The mechanics of this are fairly simple to set up, and the HAL_SPI_TransmitReceive_IT() and HAL_ADC_Start_IT() provide the front ends to start the whole process.

This approach almost works for this case. If we limited the sample rates to low values (i.e. audio rates, around sub-50kHz ish) then it would be good enough. However as we wind up the sample rates on the ADC and also start handling SPI interrupts then we start dropping samples. The processor simply can't get around to handling all the interrupts in time.

Depending on the application the odd dropped sample might be worth the simplicity of the implementation, however to get reliability at higher rates we have to do something else.

Interrupt Handlers and Weak Bindings

One thing to be aware of is that the ST HAL likes to use weak bindings for the interrupt callback handlers, and expects the application to provide "known" function names for the ISR handlers.
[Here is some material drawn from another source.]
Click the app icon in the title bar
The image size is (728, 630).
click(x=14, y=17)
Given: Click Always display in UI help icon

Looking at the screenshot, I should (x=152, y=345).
Complicating this is that the sample code uses #define statements to substitute in the "correct" name for a given handler based on the channel defintions, and this can get confusing when trying to build outside of the examples tree.
So, for example, in the STM32F7 reference tree Examples/SPI/SPI_FullDuplex_ComDMA has the header ./Inc/main.h which contains the substitution:

#define SPIx_IRQHandler                  SPI2_IRQHandler
And then both ./Inc/stm32f7xx_it.h and ./Src/stm32f7xx_it.c have references to
void SPIx_IRQHandler(void)
which they expect to be SPI2_IRQHandler(). When porting/re-implementing it's important to make sure the handler resolves correctly, otherwise the interrupt handlers won't fire. I tend to remove the define to keep things clearer and prevent unexpected surprises when hacking around.

Using the DMA Engines

The STM32 chips have DMA engines, which can be set up to transfer blocks of peripheral data to and from memory, and the processor only has to be involved in setting up the transfer and informed when it completes.

There are DMA engine bindings in the HAL which can be used for the transfer of ADC data to memory, and from memory to/from the SPI interface.

DMA Based ADC

Specifically in the case of the ADC we can set up the DMA engine to recover the values from the conversion and transfer them to a block of memory, and then when the memory block is full, return to the start of the memory block and continue converting.
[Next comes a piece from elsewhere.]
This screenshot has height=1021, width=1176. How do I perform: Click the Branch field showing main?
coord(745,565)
When operating in this mode we can have the DMA engine generate interrupts when it is halfway through the buffer and when it's at the end. This means we can run a simple double buffered conversion approach.

We set the DMA/ADC running and putting data into a large block of memory. When we pick up the "halfway" interrupt we send the first half of the block to the SPI, and when we get the "end" interrupt we send the second half.
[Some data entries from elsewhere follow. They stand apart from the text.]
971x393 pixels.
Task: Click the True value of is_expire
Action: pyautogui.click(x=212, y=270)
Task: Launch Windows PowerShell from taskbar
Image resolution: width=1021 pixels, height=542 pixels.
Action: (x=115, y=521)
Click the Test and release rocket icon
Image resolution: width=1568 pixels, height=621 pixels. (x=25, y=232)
Provided we can send the "half block" of memory across the SPI faster than the ADC fills the other "half block" we can leave the ADC to run continuously.

Representing this graphically we allocate a large block of memory and pass it to the ADC:

And then when we receive the "Half Complete" interrupt we know the first half of this buffer is ready to send:

And when we receive the Complete interrupt then we know the second half of the buffer is ready to send, and the DMA engine has looped around and is back to writing the first half:

If we want to get better performance out of the system this is the way to go. Note that this approach also has the weak bindings approach in the reference tree.

DMA Based SPI

There's a similar setup on the SPI DMA side. This allows us to substitute in HAL_SPI_Transmit_DMA() to push the data buffers across the SPI link.

This is a slightly more complex setup when we configure the SPI, but otherwise the transmit process is largely similar.

Another DMA

If this was something I was being paid to do, then I'd likely look at using at least one more DMA. I'd want a DMA to copy the ADC results from memory to another memory location, and then DMA from this memory to SPI.

Using the extra memory to memory copy would allow us to run with more than just a single buffers worth of ADC results queued, which would be a very useful safeguard for the cases where the Pi side of things came under load (always a problem with Linux), and was late when transferring ADC buffers as a result. We could also add headers to the buffers and improve the error checking on the transfer.

However this is just a weekend thing, so for now I won't bother with that.